Interactions of cucurbit[6,7]urils with human serum albumin and their effects on zaltoprofen transportation

Abstract

Cucurbit[6,7]urils (CB[6,7]s) have been extensively investigated because of their characteristic inclusion ability. To enhance our understanding of the behaviors of CB[6,7]s in biological environments and explore their effects on drug transportation, multi-spectroscopic and molecular docking methods were applied to examine the binding mechanism of CB[6,7]s with human serum albumin (HSA) and their interference on the HSA–zaltoprofen (ZPF) binding system. ¹H NMR spectra revealed the complexes that formed between CB[6,7]s and HSA, as well as between ZPF and HSA. The fluorescence of HSA was quenched by ZPF through a combined static and dynamic mechanism.
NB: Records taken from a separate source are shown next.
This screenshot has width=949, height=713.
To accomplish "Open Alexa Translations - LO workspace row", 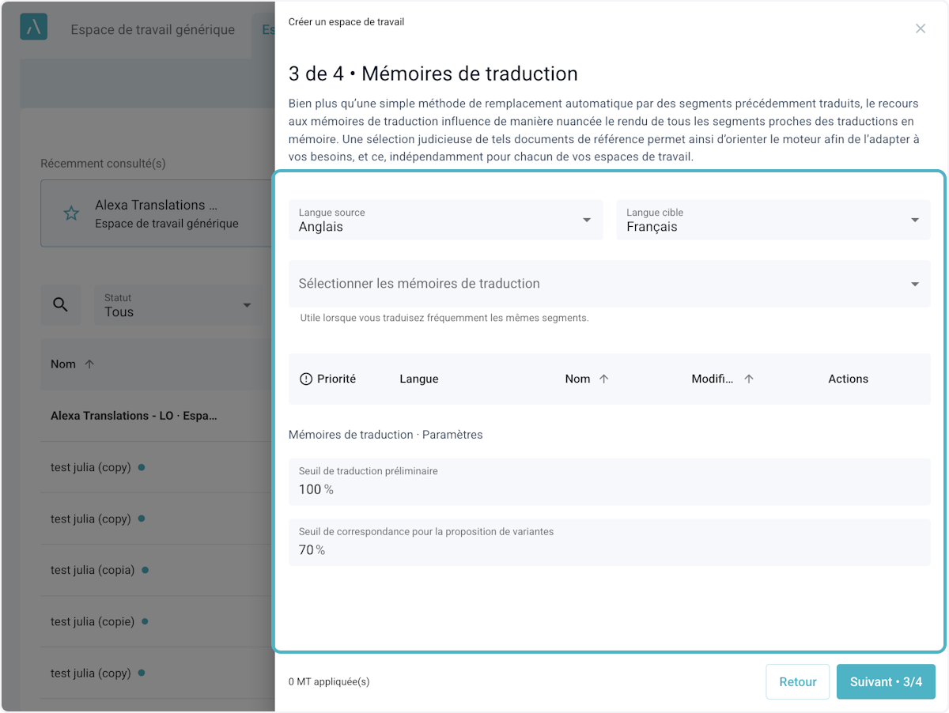I will point(134,416).
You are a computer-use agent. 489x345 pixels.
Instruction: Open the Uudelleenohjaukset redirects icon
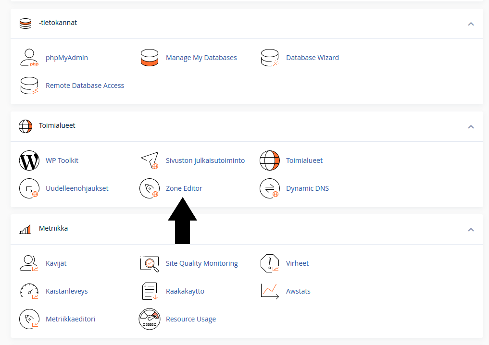(x=29, y=188)
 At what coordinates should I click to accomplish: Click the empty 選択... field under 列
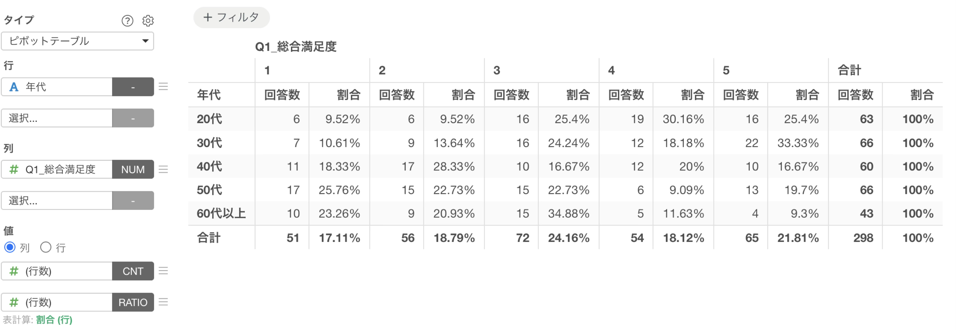(57, 201)

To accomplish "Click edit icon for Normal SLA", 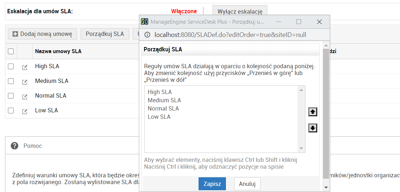I will pyautogui.click(x=24, y=97).
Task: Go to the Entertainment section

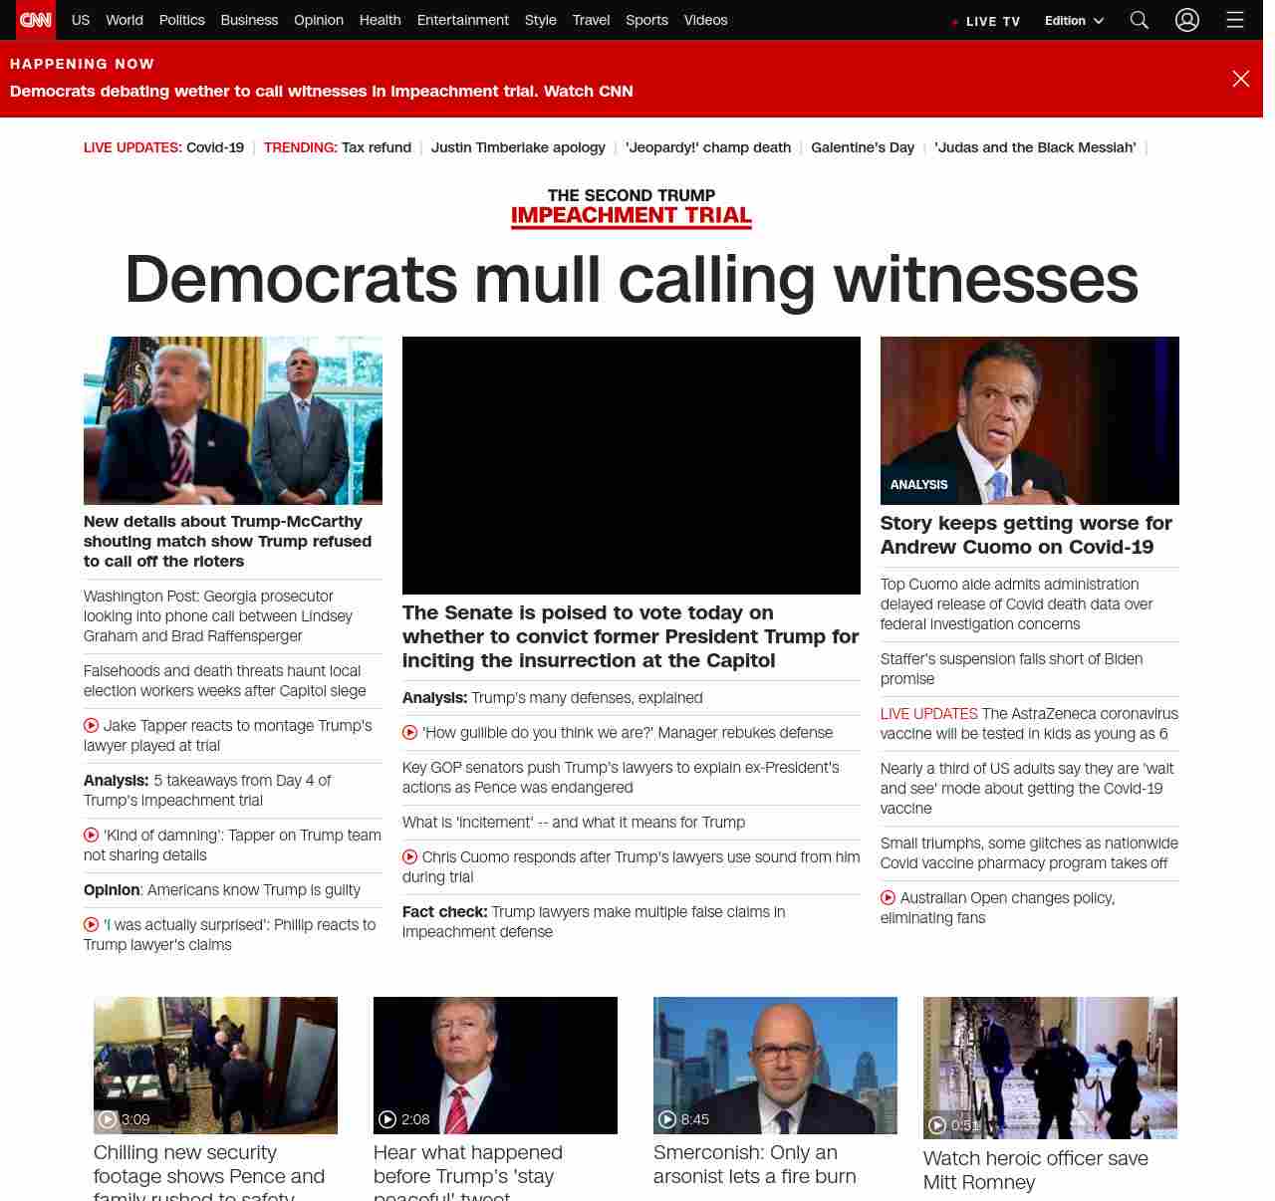Action: 462,20
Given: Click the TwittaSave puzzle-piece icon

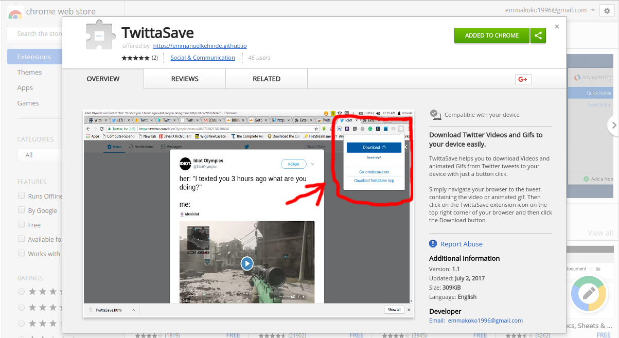Looking at the screenshot, I should tap(99, 33).
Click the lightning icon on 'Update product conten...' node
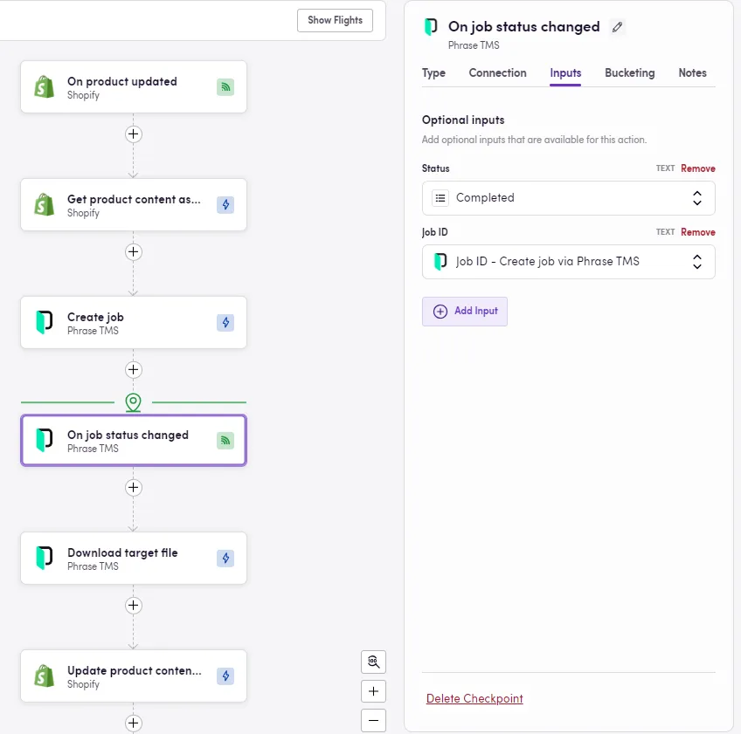 (x=225, y=676)
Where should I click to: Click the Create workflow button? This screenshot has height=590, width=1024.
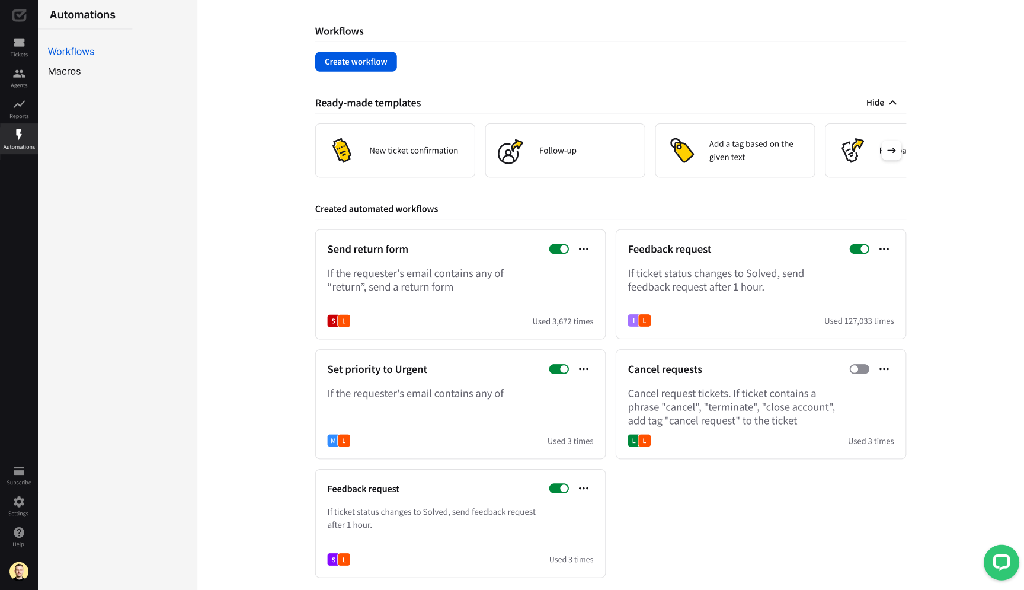[x=356, y=62]
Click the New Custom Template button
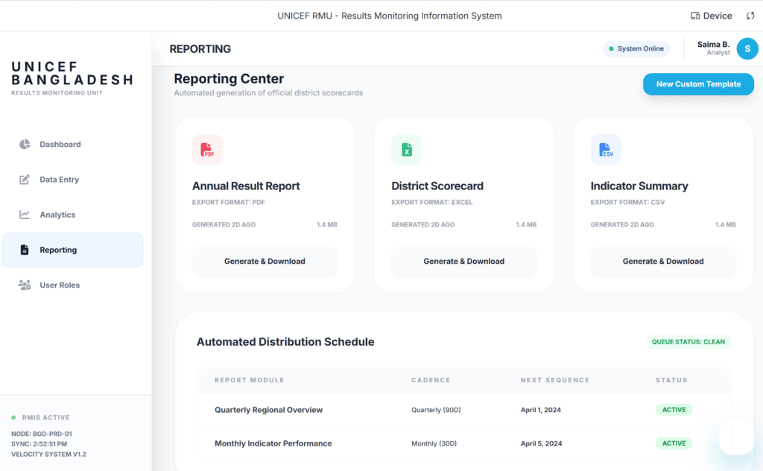763x471 pixels. [x=697, y=83]
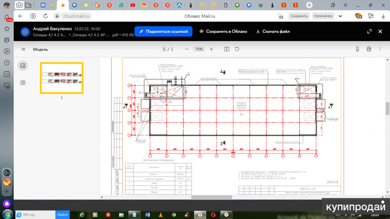Click Сохранить в Облако
This screenshot has width=390, height=219.
click(223, 31)
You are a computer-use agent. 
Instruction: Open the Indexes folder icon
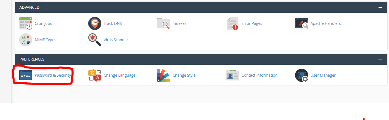[164, 23]
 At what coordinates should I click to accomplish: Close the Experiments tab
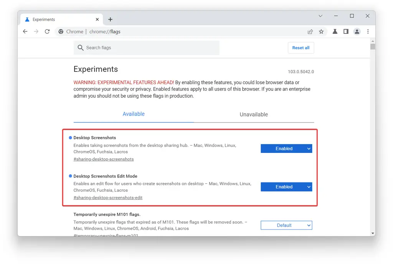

The added CB[6,7]s did not significantly affect the energy transfer efficiency, but decreased the HSA–ZPF binding constant. The binding stoichiometry of ZPF with HSA was 1 : 1, and this value remained unchanged when CB[6,7]s were added. Circular dichroism spectroscopy, synchronous and 3D fluorescence spectroscopy demonstrated that CB[6,7]s slightly influenced the native secondary structure of HSA and its ZPF-induced unfolding. Further molecular docking suggested that CB[6,7]s preferred to bind to the HSA surface, and ZPF was primarily located in an L-shaped cavity in subdomain IB. Therefore, CB[6,7]s elicited minor damage to the structure of HSA and weak interferance with drug transportation.